Este ser despreciable que cohabita entre las estructuras de las corporaciones y los gobiernos de turno, es conocedor de los guiños que debe utilizar para continuar su carrera ascendente, siendo comparables sus formas de existencia con las de un quiste de cualquier ser vivo. Puede envolver totalmente al miembro afectado hasta consumirle o inutilizarlo si no se lo combate o extirpa a tiempo.

En la medida que estos agentes encuentran terreno fértil para su desarrollo, se expanden y mimetizan en el cuerpo social a los que no es fácil distinguirles pero que existen y bañan de sospechas fundadas todo lo que miran y tocan. Viven al acecho y las sociedades no atinan a defenderse oportunamente de este mal que crece de modo subterfugio, debido a que la corrupción en estos casos reúne características muy sutiles que si bien a todos molesta y todos la critican y señalan, cuesta descubrir porque en el marco de la legalidad las pruebas pierden consistencia o se diluyen.

Cuando el manejo de la cosa pública se ve infiltrada por la especulación de la pseudo política, la política como arte para conducir a los pueblos pierde su eficacia, y como ciencia política a la que Jean Bodín consideraba la princesa de las ciencias, se desprestigia a niveles impensables, a tal punto que el Estado pone en jaque su soberanía, la economía se convierte en instrumento de la especulación financiera y del capital espurio, mientras se degrada todo lo relacionado con la educación y la cultura nacional.

En un Estado que se desnaturaliza con estas condiciones no impera la justicia ni reina la paz, dos condiciones esenciales para el funcionamiento armónico de las instituciones. Los conflictos se generan en todos los sectores y como el Estado no puede dar respuestas a ninguna inquietud orgánica del pueblo, adopta en la praxis la modalidad de disfrazar los consensos.

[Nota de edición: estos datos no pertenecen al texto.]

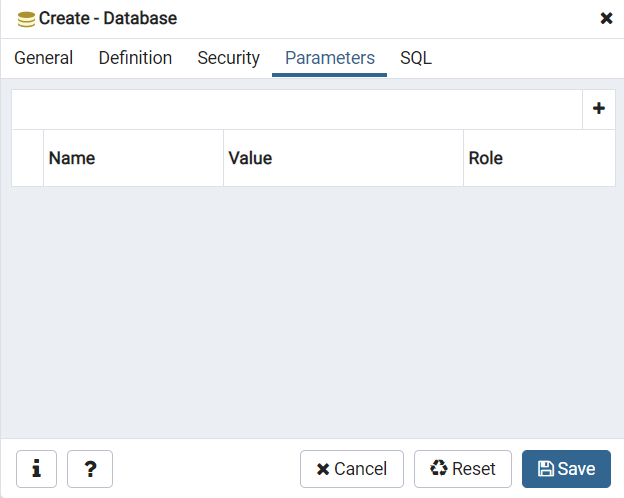Click the Name column header
624x498 pixels.
pos(133,158)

Las soluciones no van a llegar nunca en el marco expuesto porque en las estructuras de poder del Estado viven estos hombres corruptos. Realidad del mundo que agobia. Esto significa que el cerebro del Estado ha sido tomado, invadido por el hombre enquistado que gradualmente fue ascendiendo en el tiempo y creciendo en el espacio. Este ser abominable comienza a pudrirse y despide mal olor asfixiando el cerebro. Ya no sirven las mañas ni las uñas largas. Ya no cuentan las estrategias ni los buenos deseos.

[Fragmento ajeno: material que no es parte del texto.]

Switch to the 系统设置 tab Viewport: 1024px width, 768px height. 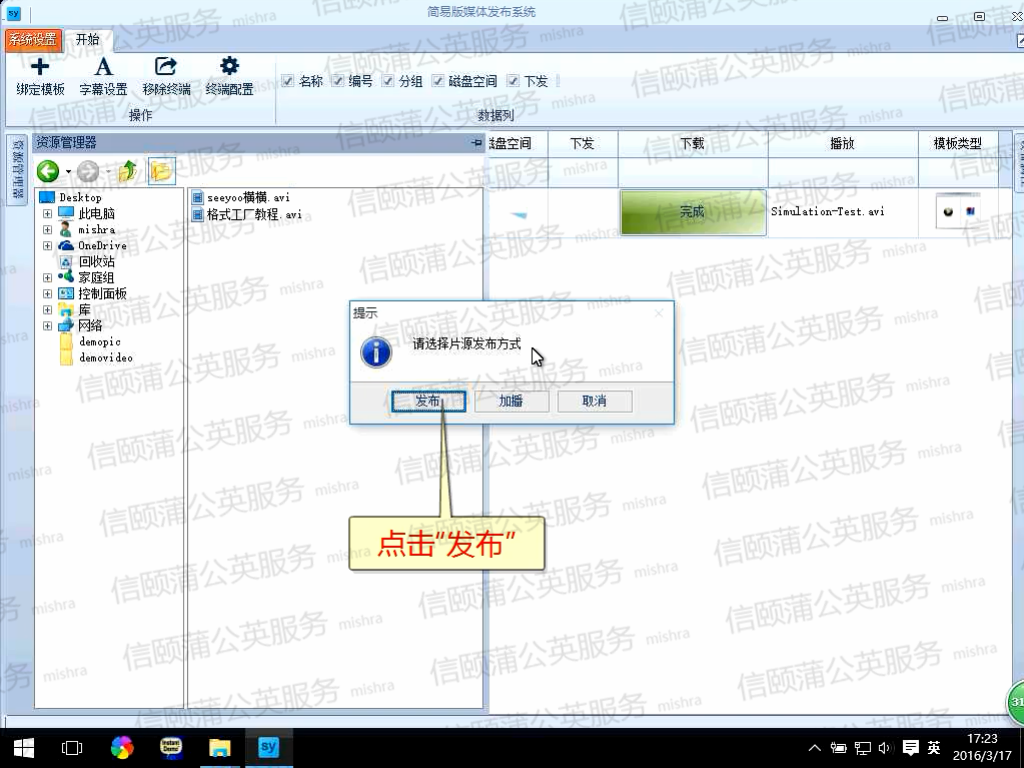coord(34,39)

La gente común les huele y los distingue, comienza a identificarlos. Los señala con el dedo. Estos seres putrefactos cobran forma y son designados con sus nombres y apellidos.

La otra parte del plan maléfico empieza su ejecución, compran la huida pero en esa huida caen pertrechos y dejan pruebas que hasta el hombre en la calle las detecta. El poder sin autoridad moral no existe cuando el cerebro se contamina, hay que oxigenarlo, hay que recuperarlo, hay que salvarlo. Es sólo un problema de autoridad moral.